(begin)
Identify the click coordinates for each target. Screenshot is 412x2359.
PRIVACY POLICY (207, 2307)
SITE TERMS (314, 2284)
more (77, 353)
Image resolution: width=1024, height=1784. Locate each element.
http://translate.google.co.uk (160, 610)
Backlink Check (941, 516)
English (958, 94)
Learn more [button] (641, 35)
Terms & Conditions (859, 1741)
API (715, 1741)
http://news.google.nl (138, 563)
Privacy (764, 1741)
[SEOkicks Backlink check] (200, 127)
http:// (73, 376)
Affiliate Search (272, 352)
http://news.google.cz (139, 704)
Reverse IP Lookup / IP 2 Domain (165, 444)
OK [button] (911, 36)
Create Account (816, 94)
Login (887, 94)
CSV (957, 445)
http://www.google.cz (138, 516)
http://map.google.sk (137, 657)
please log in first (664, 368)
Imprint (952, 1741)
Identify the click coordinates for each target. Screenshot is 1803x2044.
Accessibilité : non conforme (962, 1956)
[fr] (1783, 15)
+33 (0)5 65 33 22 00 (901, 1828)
(end)
_What the exercise asks_
Arrange every line of the material above into a Markdown table with the columns Row and Line, numbering the rows in order and leaving out any blank lines.

_Task result_
| Row | Line |
|---|---|
| 1 | Identify the click coordinates for each target. Screenshot is 412x2359. |
| 2 | PRIVACY POLICY (207, 2307) |
| 3 | SITE TERMS (314, 2284) |
| 4 | more (77, 353) |
| 5 | Image resolution: width=1024, height=1784. Locate each element. |
| 6 | http://translate.google.co.uk (160, 610) |
| 7 | Backlink Check (941, 516) |
| 8 | English (958, 94) |
| 9 | Learn more [button] (641, 35) |
| 10 | Terms & Conditions (859, 1741) |
| 11 | API (715, 1741) |
| 12 | http://news.google.nl (138, 563) |
| 13 | Privacy (764, 1741) |
| 14 | [SEOkicks Backlink check] (200, 127) |
| 15 | http:// (73, 376) |
| 16 | Affiliate Search (272, 352) |
| 17 | http://news.google.cz (139, 704) |
| 18 | Reverse IP Lookup / IP 2 Domain (165, 444) |
| 19 | OK [button] (911, 36) |
| 20 | Create Account (816, 94) |
| 21 | Login (887, 94) |
| 22 | CSV (957, 445) |
| 23 | http://www.google.cz (138, 516) |
| 24 | http://map.google.sk (137, 657) |
| 25 | please log in first (664, 368) |
| 26 | Imprint (952, 1741) |
| 27 | Identify the click coordinates for each target. Screenshot is 1803x2044. |
| 28 | Accessibilité : non conforme (962, 1956) |
| 29 | [fr] (1783, 15) |
| 30 | +33 (0)5 65 33 22 00 (901, 1828) |